Ale pojawiła się szczepionka - i więcej niż jedna - i istnieje ryzyko, że świat naprawdę nie będzie już taki sam. Pandemia koronawirusa spowodowała tak wiele problemów i była tak szkodliwa, że rządy krajów - w tym tak zwanych „krajów rozwiniętych” - bez wahania przystąpiły do porzucenia wszystkich cennych osiągnięć demokracji w celu wykorzenienia przeklętej infekcji. I tu pojawia się pytanie: czy wszyscy są dobrzy w osiągnięciu tego celu i jakie inne „tabu” jesteśmy gotowi przekroczyć, aby powrócić do normalnego trybu życia.
Jednym z najczęściej dyskutowanych tematów po rozpoczęciu szczepień był pomysł wprowadzenia tzw. „Paszportów COVID” - dokumentów wskazujących, że dana osoba była szczepiona przeciwko koronawirusowi lub miała go i ma wystarczający poziom przeciwciał. Zwolennicy tego pomysłu wychodzą z założenia, że wcześniej wprowadzone ograniczenia nie będą dotyczyły właścicieli takiego dokumentu. Najczęściej mówimy o możliwości darmowego przekraczania granicy. W szczególności dyrektor Gamaleya Center Alexander Gintsburg opowiadał się za taką innowacją.
Temat otrzymał nową rundę dyskusji 20 stycznia, po tym jak rzecznik praw człowieka w Federacji Rosyjskiej Tatiana Moskalkowa powiedziała, że uważa wprowadzenie „paszportów COVID” za niezbędny środek w walce z rozprzestrzenianiem się koronawirusa.
„Biorąc pod uwagę dzisiejsze realia związane z rozprzestrzenianiem się COVID-19 i podjętymi środkami ograniczającymi,„ antyczne paszporty”na tym etapie są odpowiednim i koniecznym warunkiem przeciwdziałania pandemii” - powiedziała. Jednocześnie Rzecznik Praw Obywatelskich zaznaczył, że należy chronić prawa osób, które nie mogą zostać zaszczepione ze względów zdrowotnych.

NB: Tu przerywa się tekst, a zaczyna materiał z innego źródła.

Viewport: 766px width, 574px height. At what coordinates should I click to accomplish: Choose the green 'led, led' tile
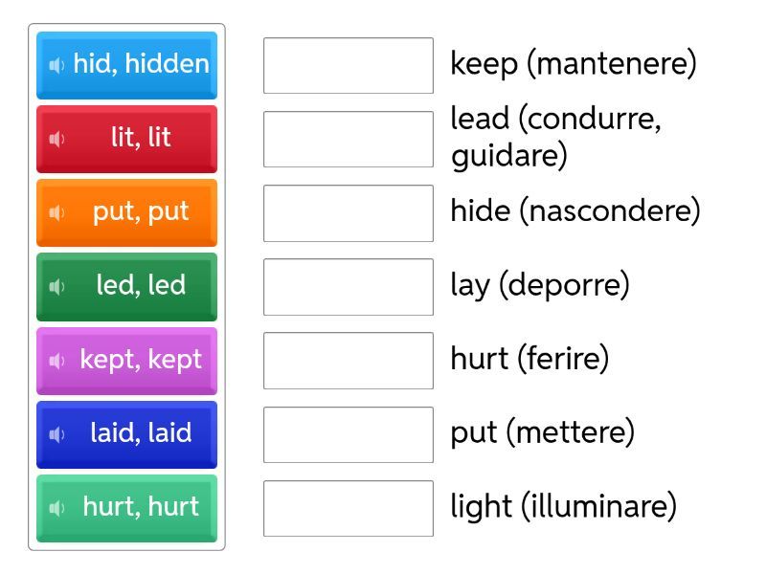click(140, 286)
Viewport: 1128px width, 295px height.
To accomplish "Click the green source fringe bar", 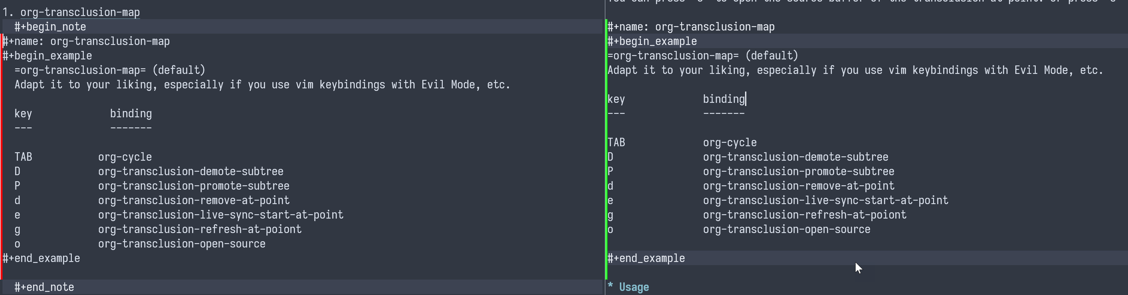I will [x=606, y=153].
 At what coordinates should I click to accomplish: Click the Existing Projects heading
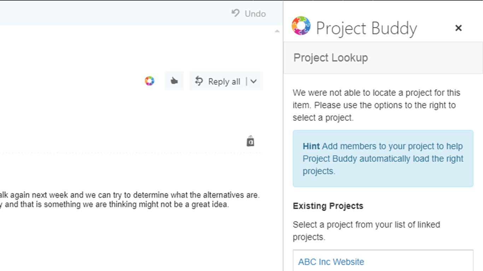pos(328,206)
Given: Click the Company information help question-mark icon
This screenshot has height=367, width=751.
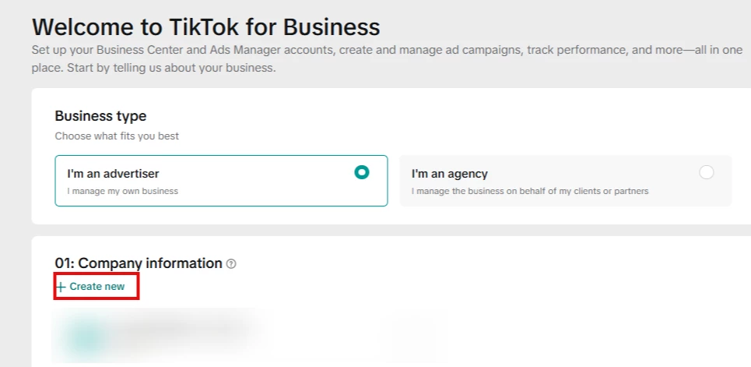Looking at the screenshot, I should pos(231,264).
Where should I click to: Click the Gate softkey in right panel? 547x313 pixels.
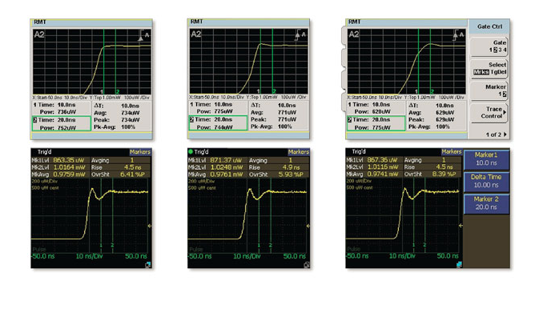pos(489,46)
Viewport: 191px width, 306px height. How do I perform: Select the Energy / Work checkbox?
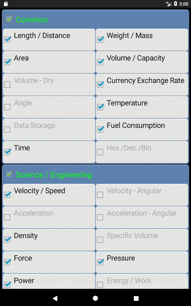[100, 284]
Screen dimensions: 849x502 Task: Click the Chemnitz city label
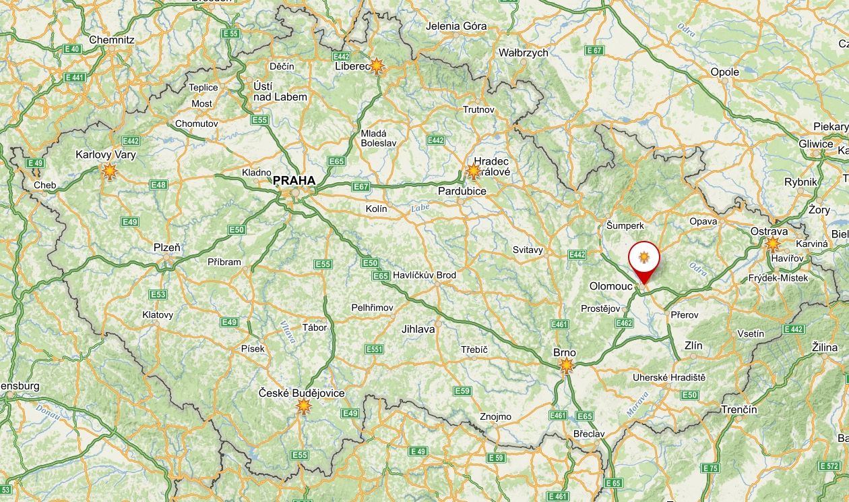(112, 39)
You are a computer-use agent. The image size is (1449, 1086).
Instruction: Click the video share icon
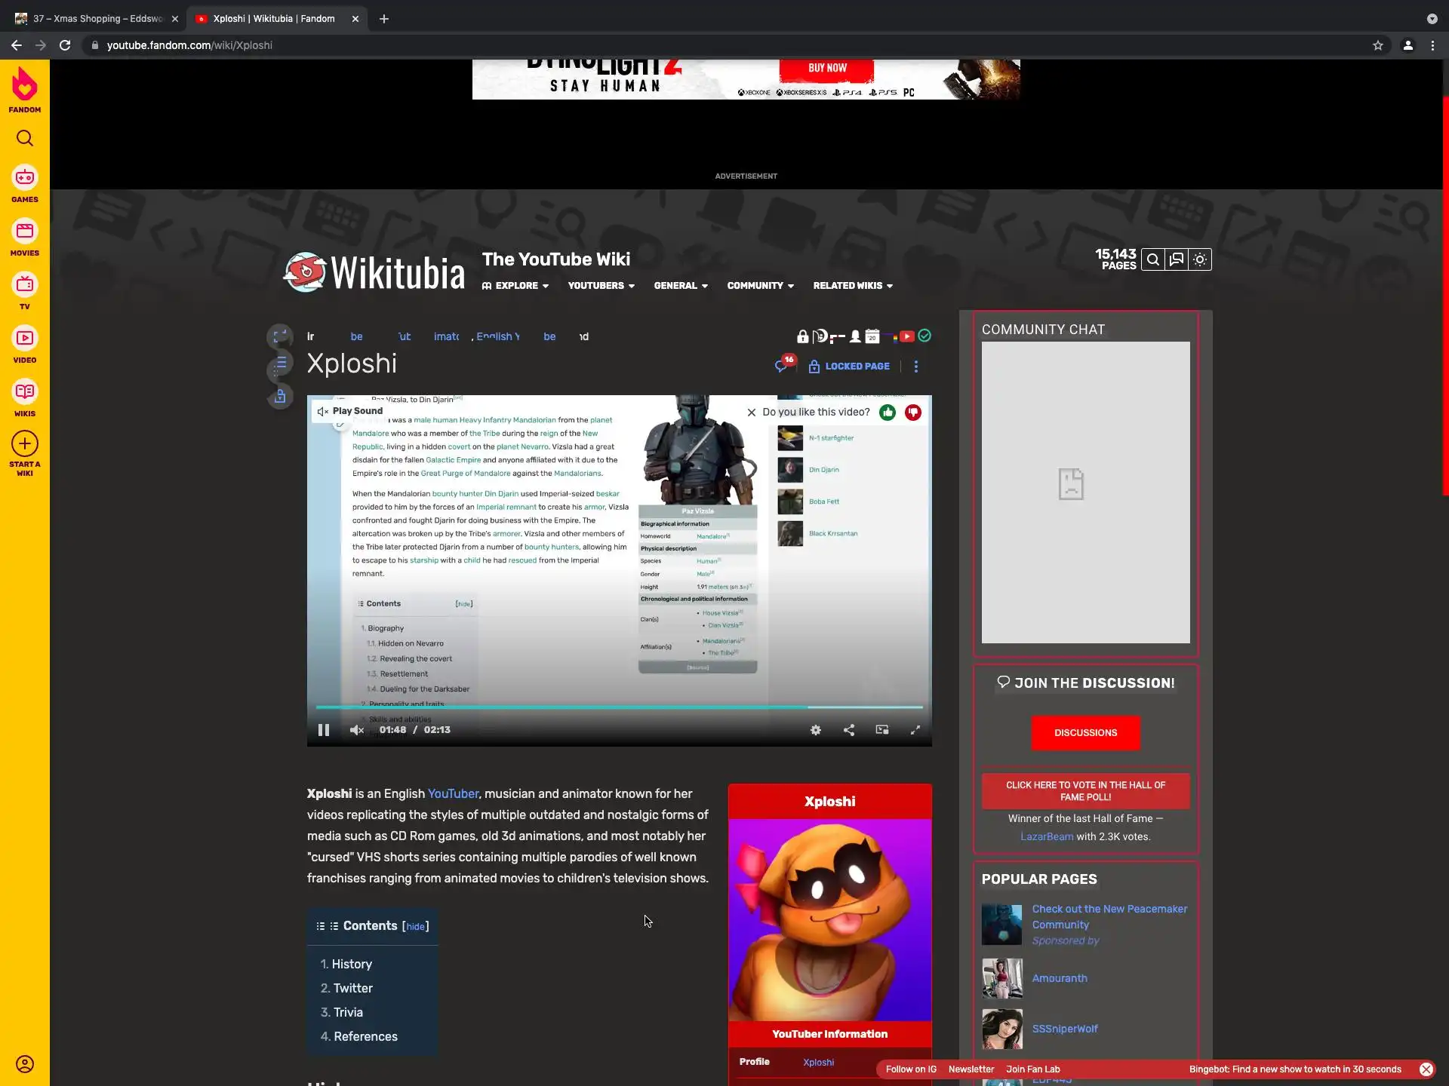click(x=848, y=730)
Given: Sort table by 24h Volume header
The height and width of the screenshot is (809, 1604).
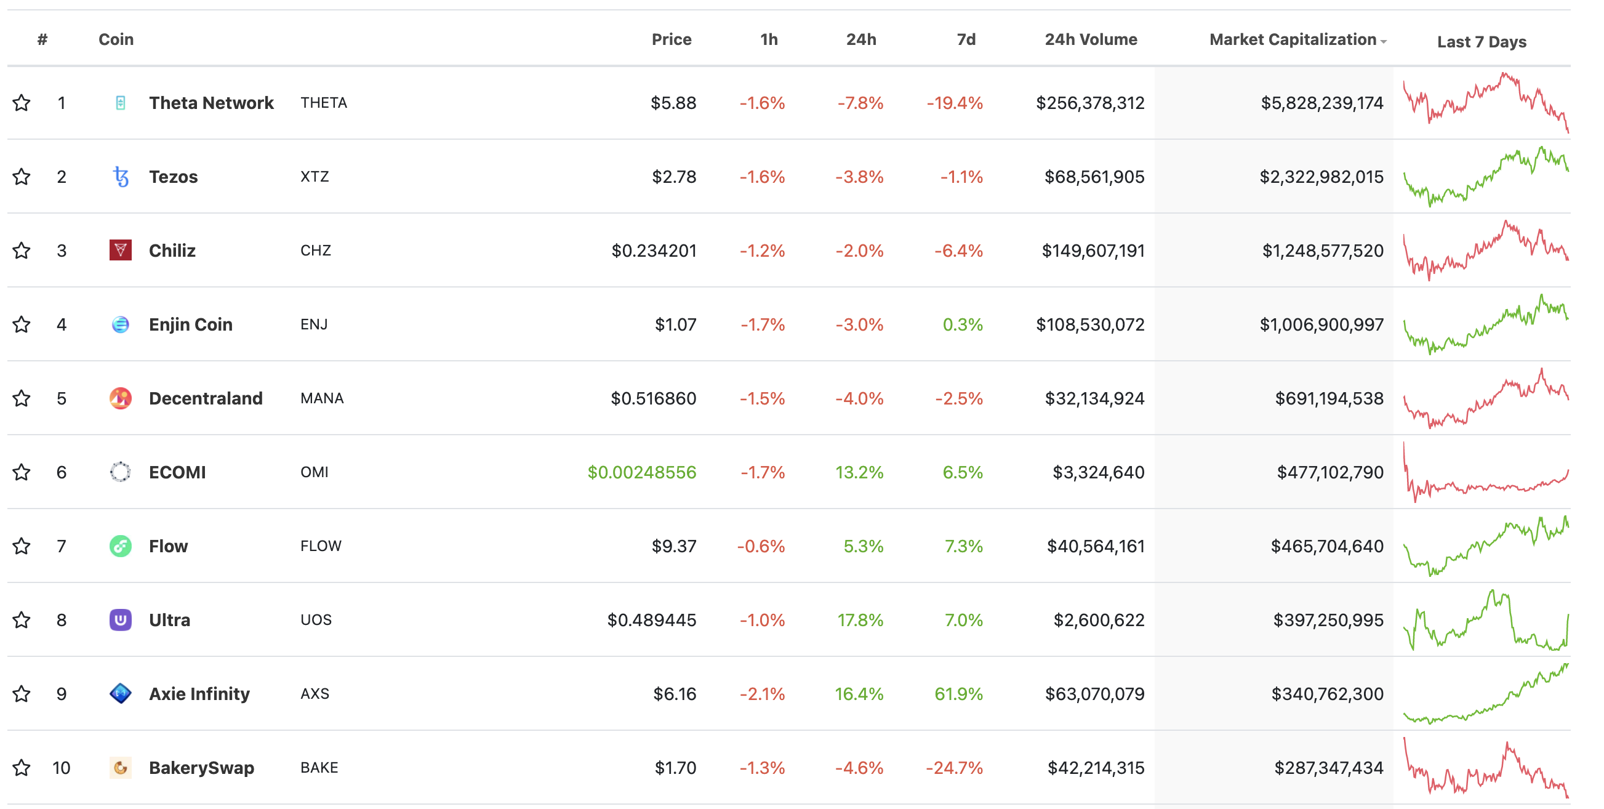Looking at the screenshot, I should click(x=1090, y=40).

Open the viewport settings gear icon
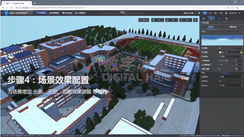[x=196, y=20]
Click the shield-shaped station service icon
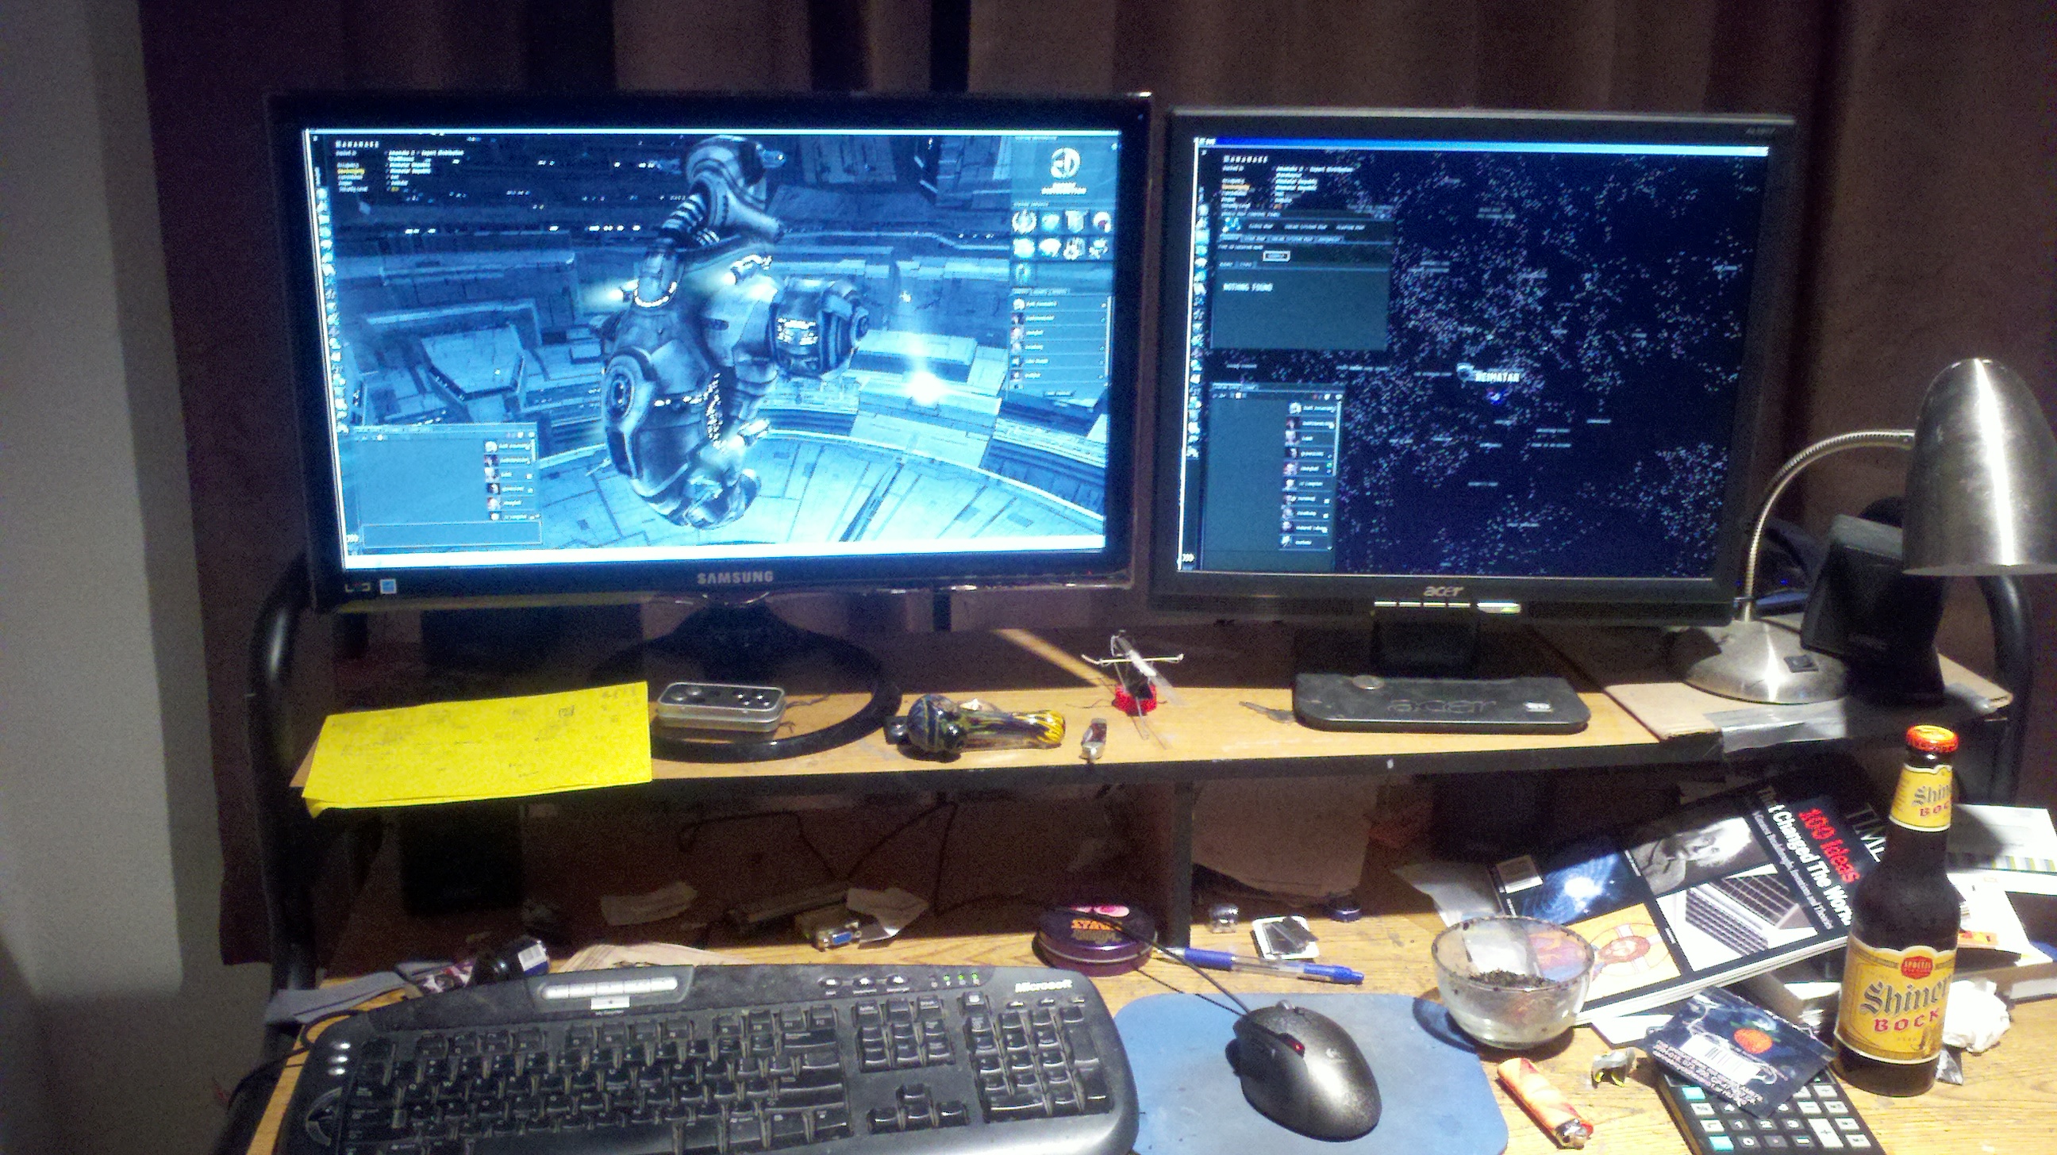This screenshot has width=2057, height=1155. coord(1077,223)
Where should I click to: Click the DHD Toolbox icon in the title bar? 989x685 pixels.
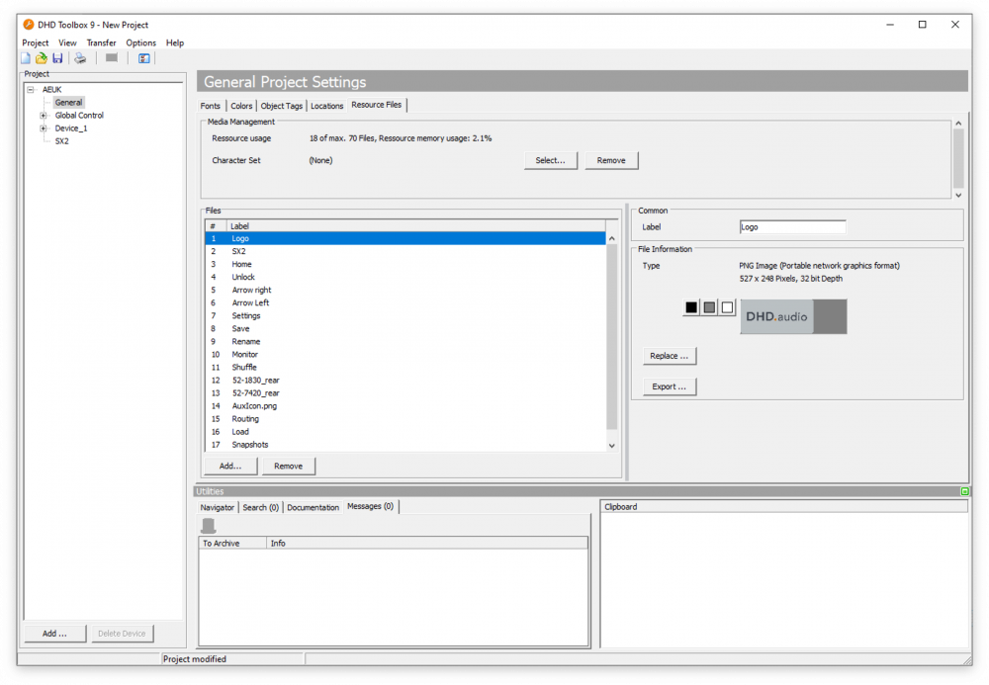point(27,25)
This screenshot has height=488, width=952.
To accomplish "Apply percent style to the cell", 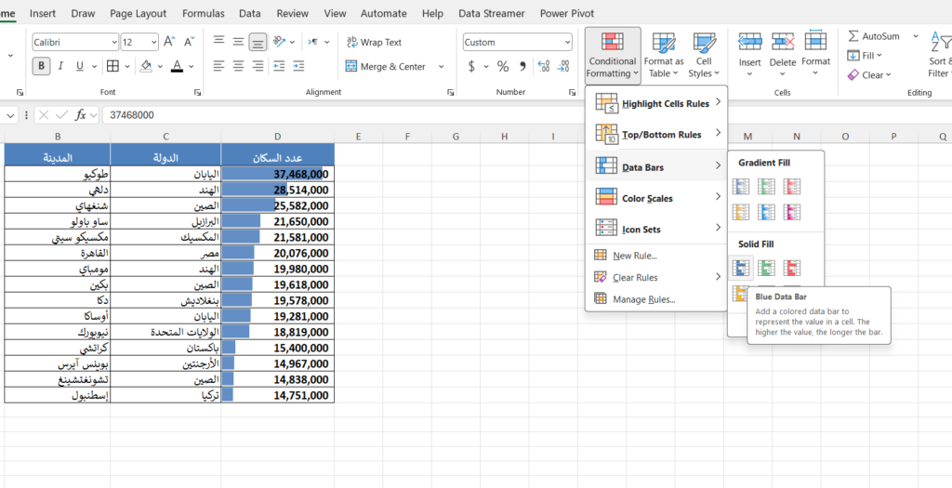I will [x=503, y=66].
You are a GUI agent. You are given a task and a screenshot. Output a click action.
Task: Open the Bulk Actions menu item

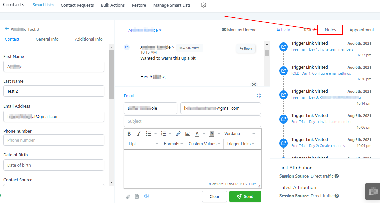(x=113, y=5)
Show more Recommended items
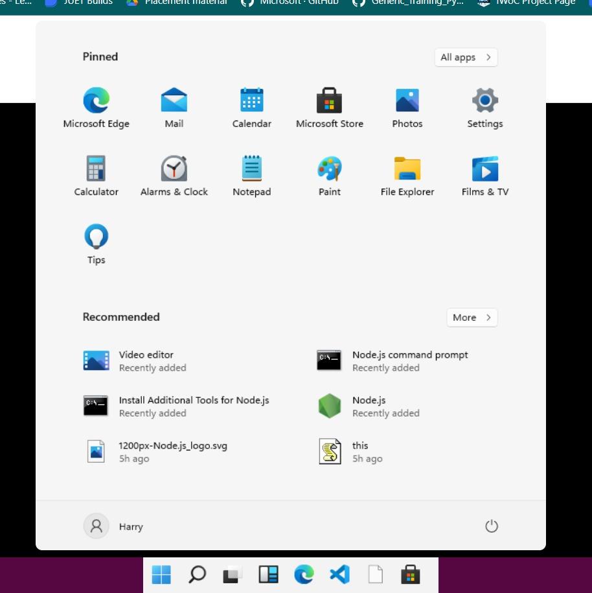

To stwierdzenie wywołało wielki rezonans. Tym samym Anna Shafran, gospodarz radia Vesti FM, która konsekwentnie sprzeciwia się jakimkolwiek próbom narzucenia Rosjanom paszportów COVID, powiedziała, że taki środek doprowadziłby do segregacji. Zauważyła, że dobrze pamiętamy, jak tymczasowe środki stały się trwałe na naszych oczach, a umiarkowane ograniczenia przerodziły się w ogólnoświatowy upadek, więc nie ma wątpliwości, że „paszporty COVID”, jeśli się pojawią, pozostaną na zawsze.
„Od dziesięcioleci ludzkość walczy o środowisko dostępne dla osób niepełnosprawnych i o szacunek dla uczuć różnych mniejszości, ale w ciągu kilku miesięcy doszło do wniosku, że osoby, które nie są szczepione przeciwko Covid, są w rzeczywistości przygotowuje się do zwolnienia spośród pełnoprawnych obywateli. I nikt nie jest szczególnie zawstydzony. To epidemia”- napisała Saffron na swojej stronie na Facebooku.
Jednak przewodnicząca Rady Federacji Valentina Matvienko pospieszyła z zapewnieniem: według niej nie ma mowy o wprowadzeniu „paszportów COVID” w naszym kraju. „Oczywiście nie są potrzebne żadne„ ukryte paszporty”. Chodziło o to, że prowadzony jest elektroniczny rejestr zaszczepionych osób, to prawda”- powiedziała. Matvienko podkreślił, że nikt nie da ludziom innych praw tylko na podstawie obecności przeciwciał.
I tu dobrze byłoby się uspokoić, uwierzyć Walentynie Iwanowna. Ale w Rosji nie mieszkamy od pierwszego dnia i doskonale zdajemy sobie sprawę z mechanizmu podejmowania niepopularnych decyzji: takie inicjatywy są co jakiś czas wrzucane w pole informacyjne, oficjalne władze żarliwie i przekonująco je odrzucają, aż do pewnego pięknego momentu. przeczytaj o podpisanym zamówieniu w aktualnościach. Pamiętasz, jak długo byliśmy przekonani, że o podwyższeniu wieku emerytalnego nie ma mowy? A jak to się skończyło?
Dlatego oczywiście będziemy słuchać tego, co mówi nam przywództwo kraju, ale nadal będziemy obserwować nasze ręce, aby nie obudzić się któregoś dnia w nowym, wspaniałym świecie.